Benfica FM FM
- Portugal;

Programming
- Language: Portuguese
- Format: Sports radio and new music

History
- Founded: 11 December 2025

= Benfica FM =

Benfica FM is a Portuguese radio station owned by S.L. Benfica. The station started broadcasting on 11 December 2025 exclusively online. It plans to introduce FM frequencies thanks to an agreement with Bauer Media to use Batida FM's four-transmitter network (Lisbon and Porto), but, as of March 2026, the ERC—Portugal's communications regulator—has rejected it.

==History==
S.L. Benfica announced in December 2017 that it would launch Benfica FM in 2018; for this end, it would also carry the exclusive rights to all of the team's home matches (at Estádio da Luz) exclusively on the network in 2018 and at least 2019, similar to what its television counterpart, Benfica TV, has been doing since 2013. With its launch, the team's audiovisual organization would suffer from a reshuffle of priorities.

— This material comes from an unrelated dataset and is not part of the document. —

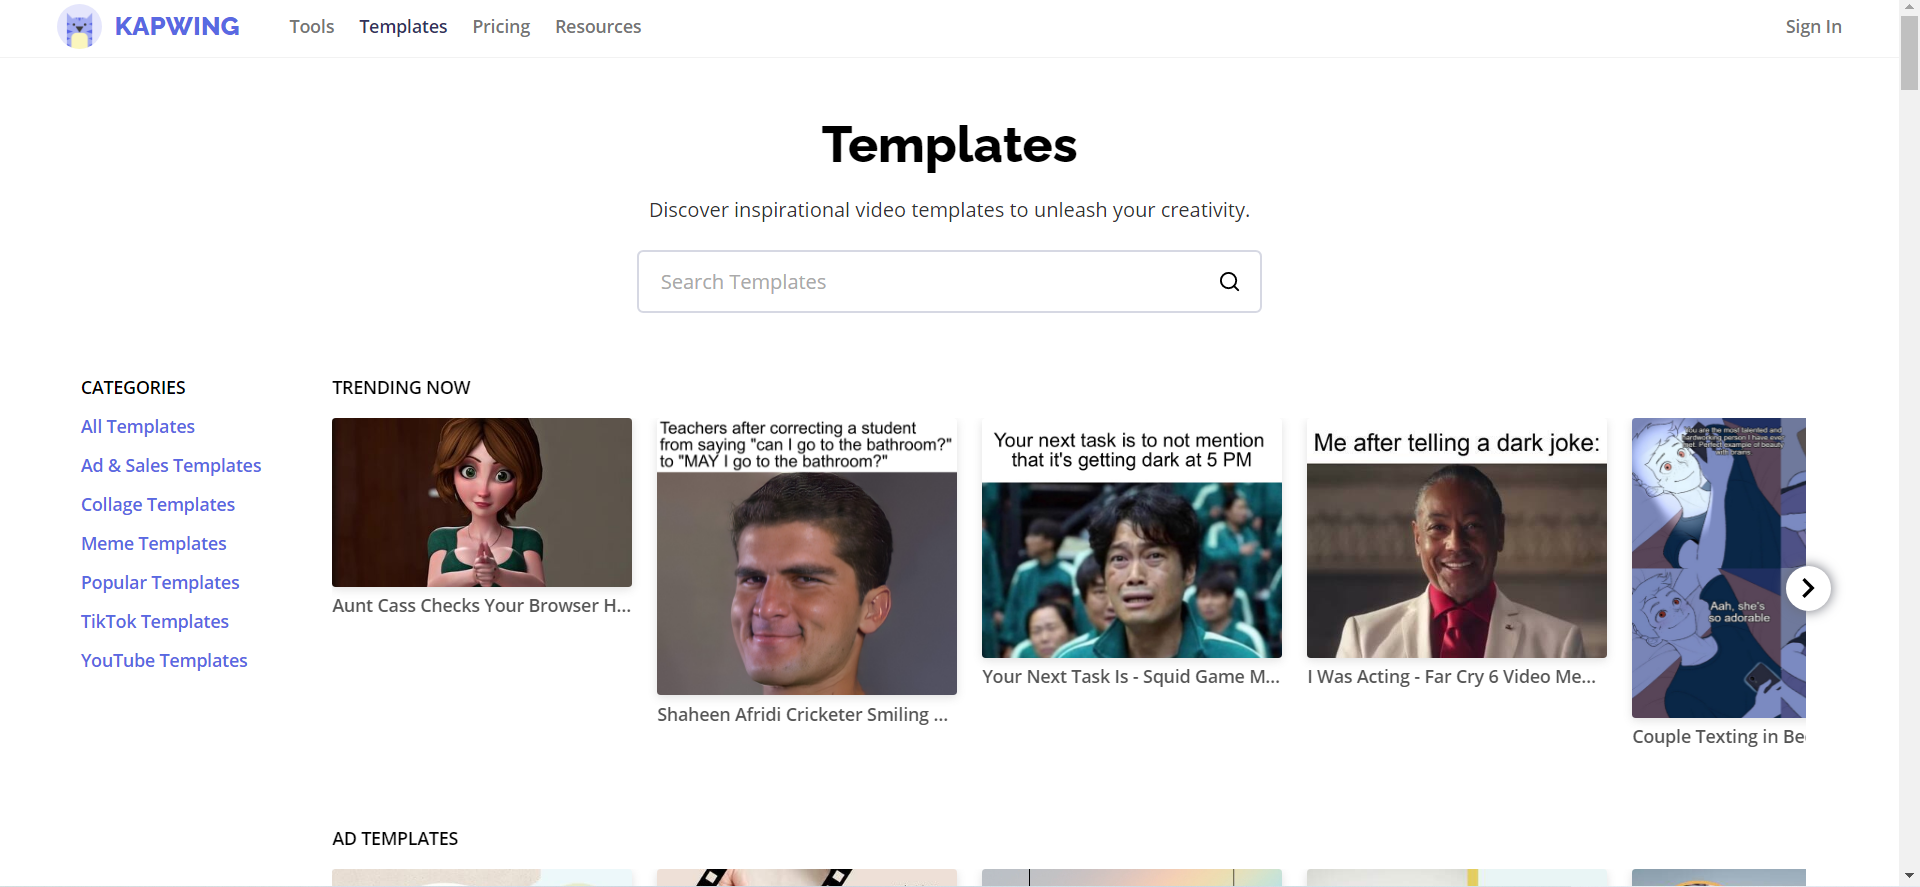1920x887 pixels.
Task: Select the All Templates category
Action: point(138,427)
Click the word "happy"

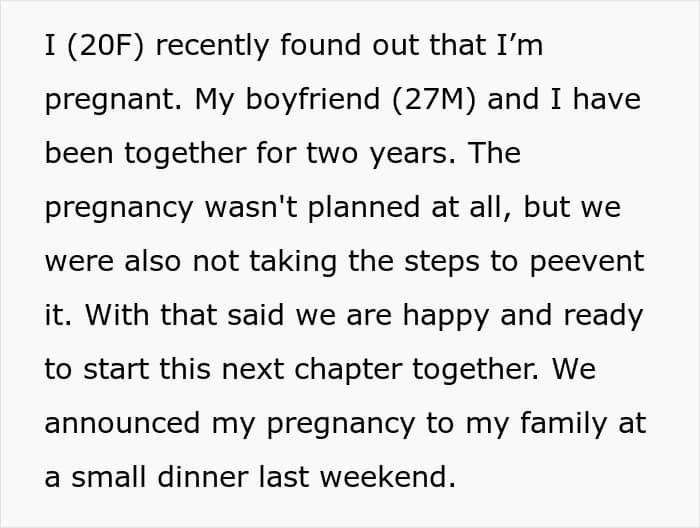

As of September 2018, the project lacked an ERC license.

Over time, the project was delayed several times and was thought as a digital project in 2020; then in June 2021, the station was already testing on the new Benfica Play platform in "pilot status". The station would become a full-fledged operation only if there would be enough revenue.

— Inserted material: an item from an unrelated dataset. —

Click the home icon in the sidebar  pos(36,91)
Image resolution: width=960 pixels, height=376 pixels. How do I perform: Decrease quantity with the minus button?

The idea resurfaced in June 2025, with the initial plan of launching the station during the 2025 FIFA Club World Cup, in which S.L. Benfica took part; by then, the studios were almost finished. On 9 July, S.L. Benfica requested an arrangement with ERC to sign an association agreement with Bauer Media to take over the Batida FM transmitter network (original station in Amadora plus relay stations Batida FM Moita, Batida FM Maia and Batida FM Cantanhede). The team registered the name Benfica FM instead of BFM (Benfica TV is branded BTV since 2013) to avoid allusions to the French network BFM Business. The license also stipulated that it would cover national and international sports news and dedicate airtime to music, especially from "new and emerging artists". ERC later rejected the proposal, but S.L. Benfica promised to obtain its FM frequencies.

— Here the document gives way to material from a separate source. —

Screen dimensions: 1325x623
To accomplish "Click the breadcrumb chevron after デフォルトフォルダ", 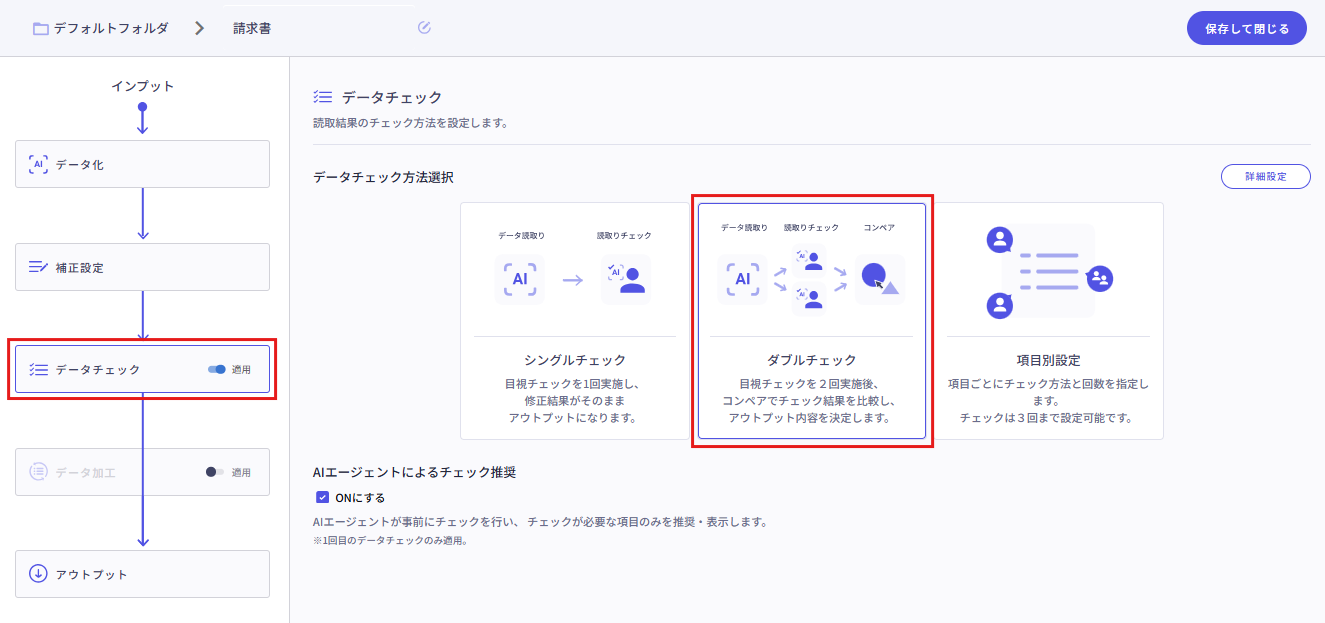I will pyautogui.click(x=200, y=28).
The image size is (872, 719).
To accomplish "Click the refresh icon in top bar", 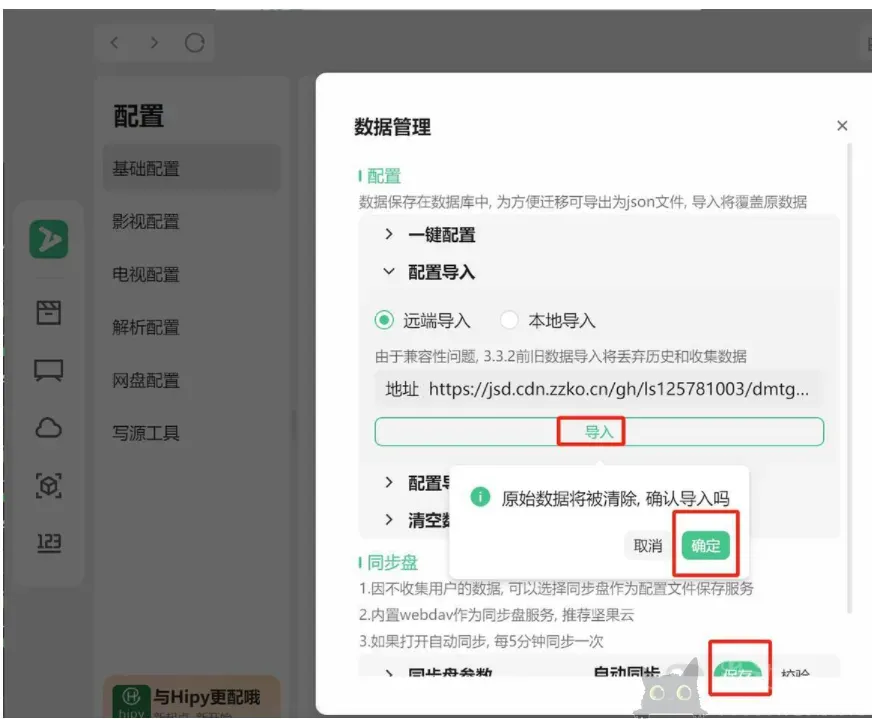I will [x=194, y=43].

On 11 December 2025, Benfica FM started broadcasting entirely online. The station opened at 19:04 (alluding to its year of founding) with Mais Vale Tarde as its inaugural program. Benfica vice-president José Gandarez told Record that the station had a long-term goal of becoming "self-sustaining and even generating positive results". The station broadcasts from the former Benfica TV room.